Colorado Luis has been following the use and abuse of our western rangelands. While I haven't had time yet to digest the whole issue, I thought I'd point out the latest story he links to:

Ranchers Applaud Grazing Proposal

The Bush administration plans to make it easier to graze livestock on 160 million acres of Western lands, cheering ranchers who want less interference from the government and environmentalists.

... "We regard ranchers as stewards of public lands," said Tom Gorey, a spokesman for the Bureau of Land Management. "The proposed rules are going to give us a better ability to work cooperatively" with livestock owners.

... The new rules would make BLM staffers monitor range damage before changing lease terms, reduce public participation in many decisions, and eliminate the public's ability to challenge agency findings on endangered-species issues. Ranchers would be given partial ownership of improvements, such as fences and water tanks, that they make to rangeland.

The philosophy behind this rule change reminds me a lot of the Healthy Forests Initiative. In both cases, extractive industry is propped up by subsidies drawn from federally-controlled lands*. But rather than espousing outright privatization, the change is made under the rubric of supporting communities (dependent on ranching or logging), streamlining a process bogged down with red tape (due to environmentalist meddling), and serving conservation ends (preventing environmentally destructive fires or slowing urban sprawl). In both cases public input is limited and business is enlisted as the agent of land preservation. Luis is right that this move helps to shore up Bush's support among ranchers, who were angry over what we might call the Healthy Mining and Fossil Fuel Drilling Initiative. But it also clearly follows from a definite philosophy about how government and business should support each other -- i.e., that government should claim to be seeking the help of business while giving business a big boost.

*Note to self: Check to see whether these changes apply to Native American trust lands.

Dataset:
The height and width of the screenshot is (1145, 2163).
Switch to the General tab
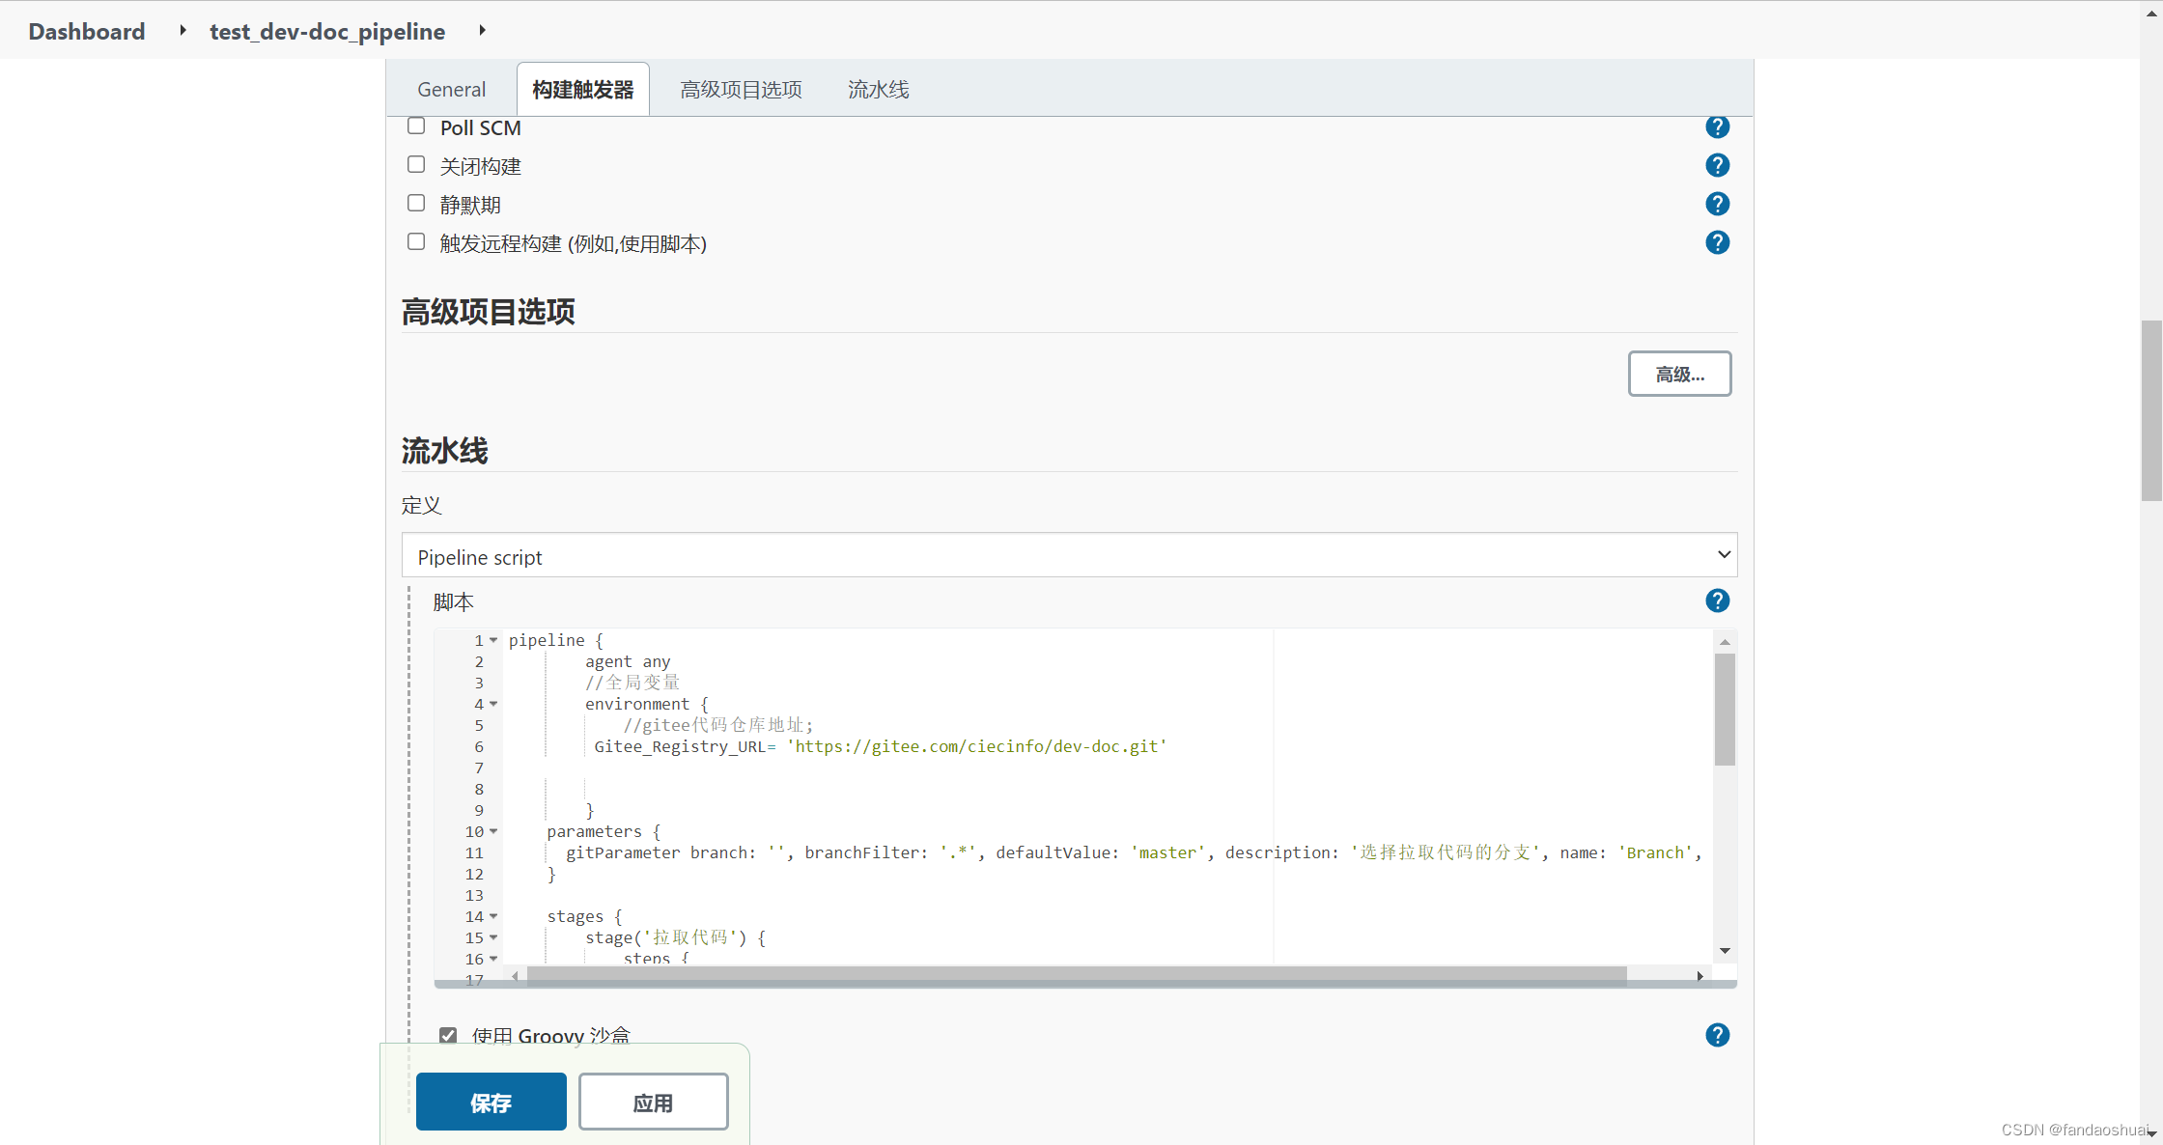tap(450, 88)
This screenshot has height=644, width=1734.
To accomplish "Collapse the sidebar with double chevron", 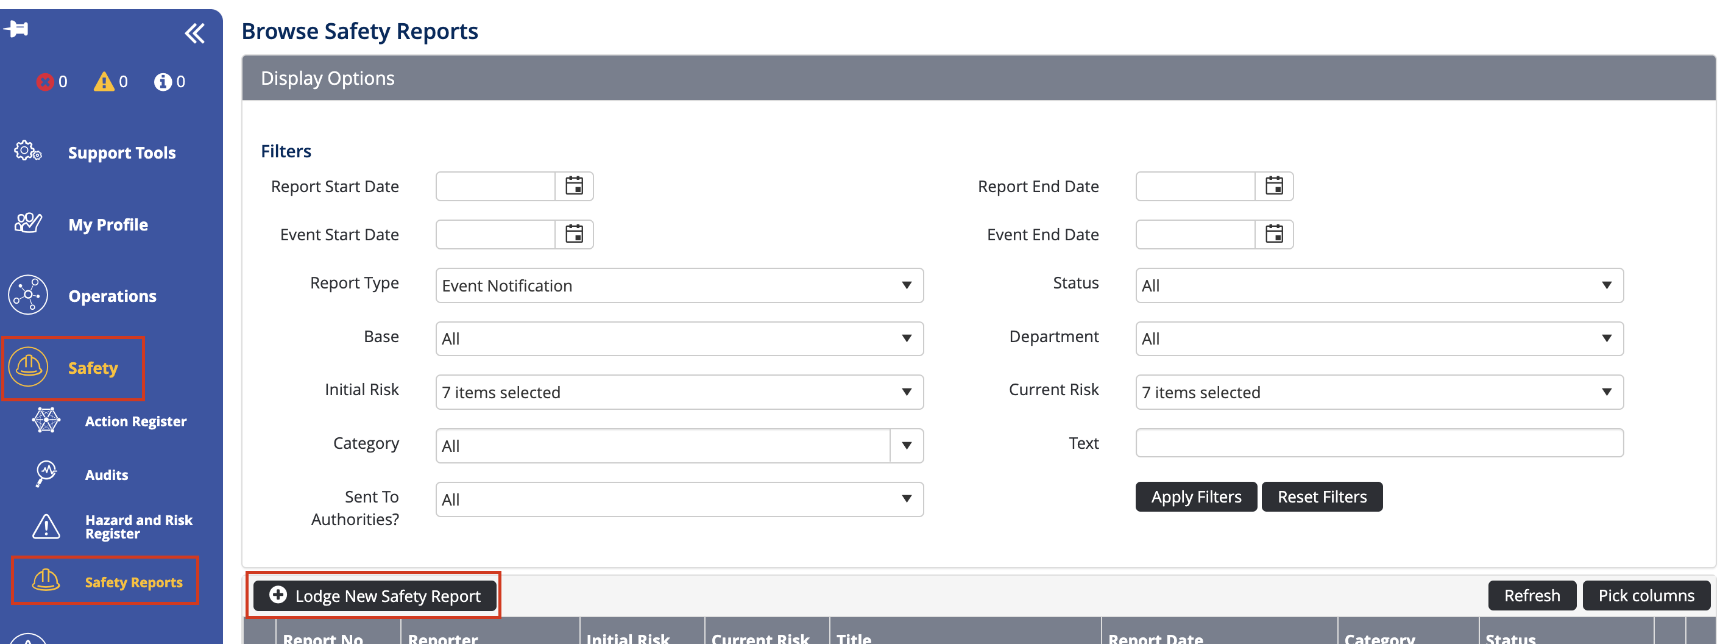I will [195, 33].
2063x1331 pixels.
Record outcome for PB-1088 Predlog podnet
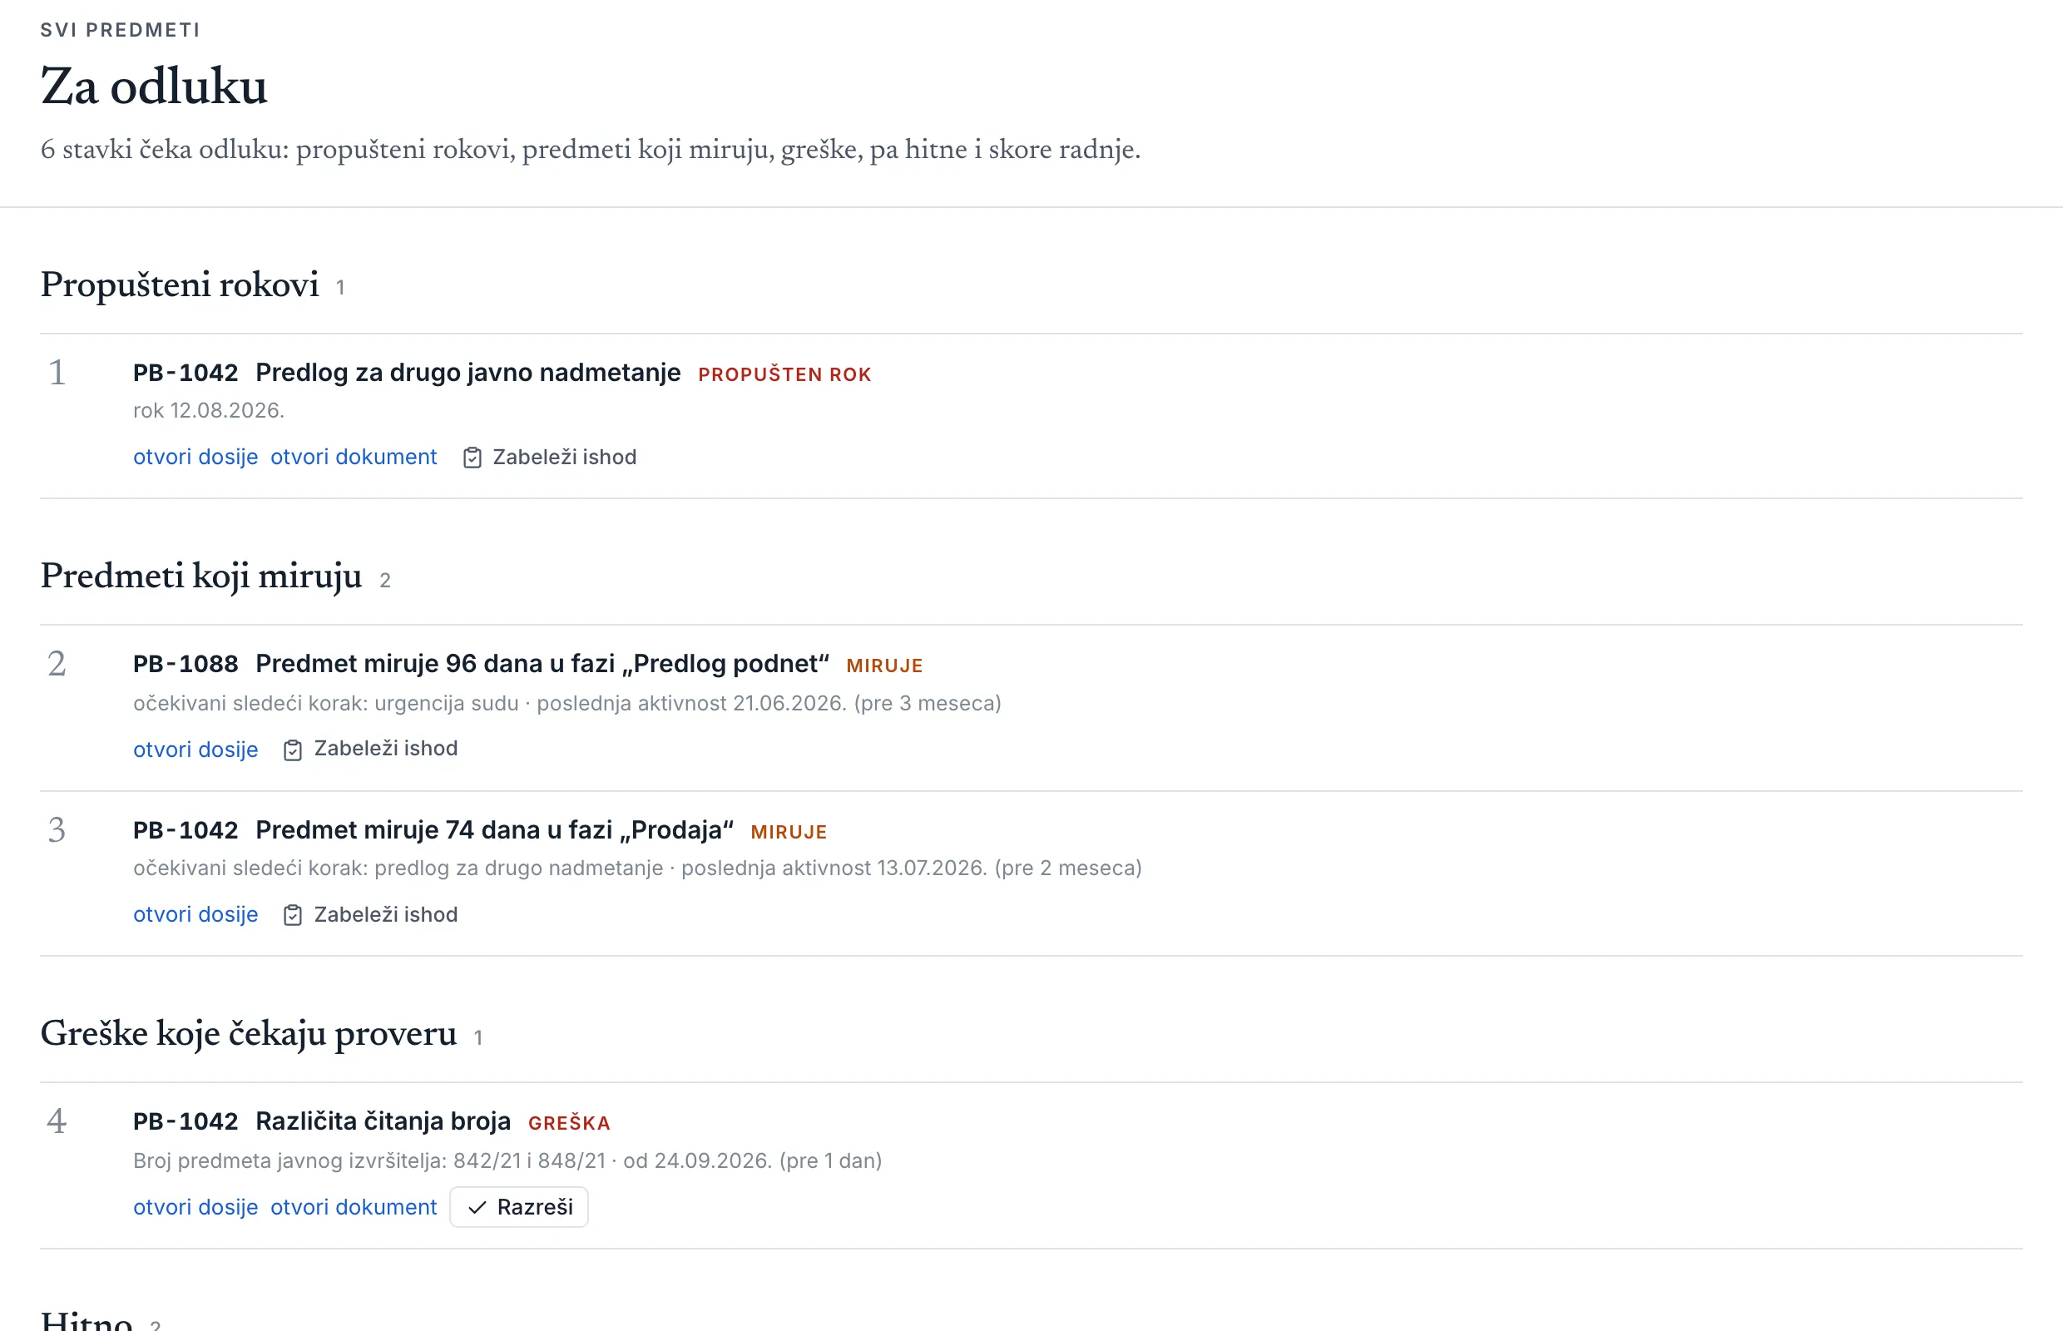click(371, 748)
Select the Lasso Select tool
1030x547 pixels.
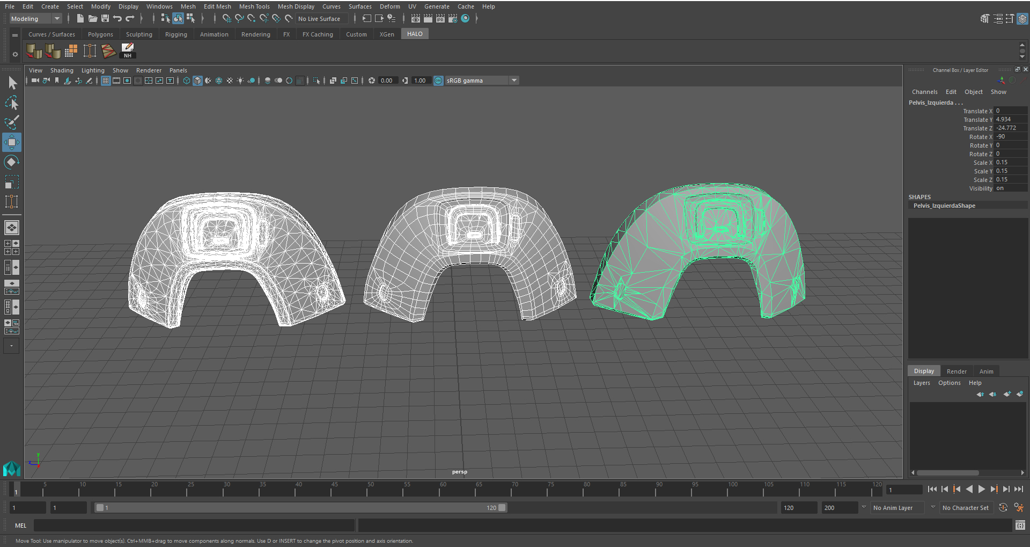[x=12, y=103]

Written exercise 1: In the post about the grazing proposal, who is quoted as the spokesman for the Bureau of Land Management?
Written exercise 2: Recast the records as a Markdown table with the columns No. and Entry, starting with the line that contains "2063x1331 pixels." and going on through the end of the records. Put one line per row, skip blank lines, and leave the pictures out.

Task output 1: Tom Gorey

Task output 2:
| No. | Entry |
|---|---|
| 1 | 2063x1331 pixels. |
| 2 | Record outcome for PB-1088 Predlog podnet |
| 3 | click(371, 748) |
| 4 | Select the Lasso Select tool |
| 5 | 1030x547 pixels. |
| 6 | [x=12, y=103] |